La Machine à détruire - Pourquoi il faut en finir avec la finance
Voilà un travail que j’ai trouvé excellent sur le fond et sur la forme. Certes, c’est parfois un peu ardu, c’est très dense et il faut s’enfiler un certain nombre de termes techniques, de connaissances économiques et d’organisation des marchés financiers et bancaires. Mais la narration est très fluide et claire. C’est d’abord dû au dessin de Jérémy Van Houtte, qui aère la démonstration tout en la rendant agréable et lire. C’est aussi dû bien sûr au très gros travail en amont (c’est du blindé en matière de connaissances exposées, et l’imposante bibliographie de fin de volume confirme ce travail préparatoire, et surtout confirme que les auteurs souhaitent que leurs lecteurs aillent plus loin). Les rouages du système financier libéral – et plus largement du capitalisme financier actuel – sont bien mis en avant, avec les mécanismes qui font transiter l’argent – y compris public – jusqu’au actionnaires, dans un « ruissellement » inversé, mais aussi bien plus réel que celui annoncé par nos dirigeants depuis des décennies.

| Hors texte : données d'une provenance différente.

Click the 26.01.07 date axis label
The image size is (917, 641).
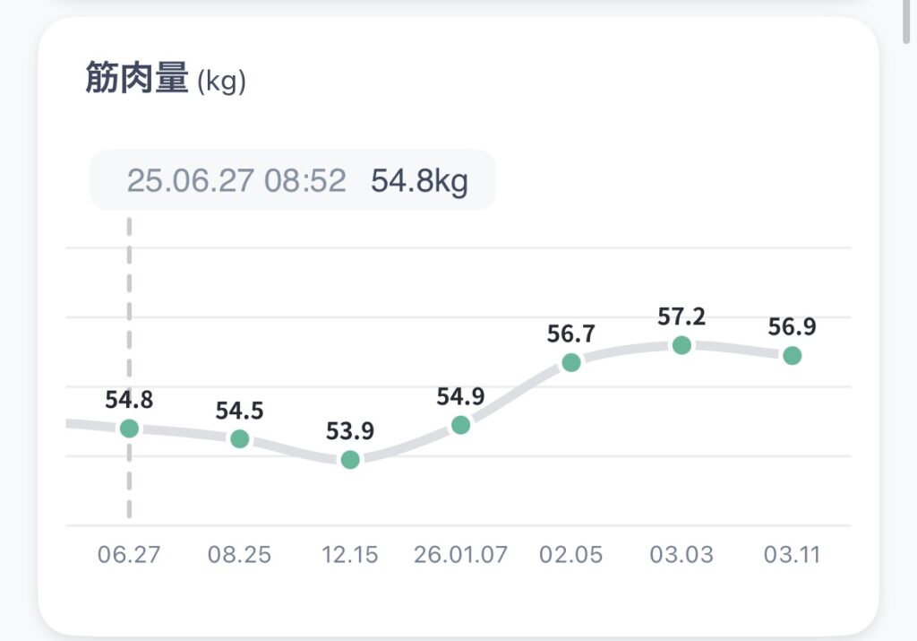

C’est à la fois limpide et écœurant. Mais on ne se contente pas de constater, puisque les dernières pages énumèrent un certain nombre de pistes pour remédier à ce creusement des inégalités au profit d’une minorité (qui plus est responsable d’autres maux, comme la pollution, le réchauffement climatique et quelques conflits). Avec une présentation intéressante de la convergence des luttes. L’action des lobbies, des institutions européennes, le fonctionnement des banques, l’hypocrisie des « décideurs » (voir « mon ennemi c’est la finance » de Hollande !), tout ceci n’est certes pas réjouissant. Et les auteurs montrent bien comment toutes les luttes tendant à remettre en cause cet ordre établi par et pour un petit nombre sont dénigrées dans les médias, et sévèrement réprimées (voir les dernières années en France, avec les Gilets jaunes en particulier). Mais il se dégage à la fin un sentiment qu’il est possible de faire changer la donne. Une lecture exigeante, mais instructive, jamais rébarbative ni sentencieuse, avec un ton léger. Bref, un documentaire à lire, pour nourrir réflexion, et éventuellement action.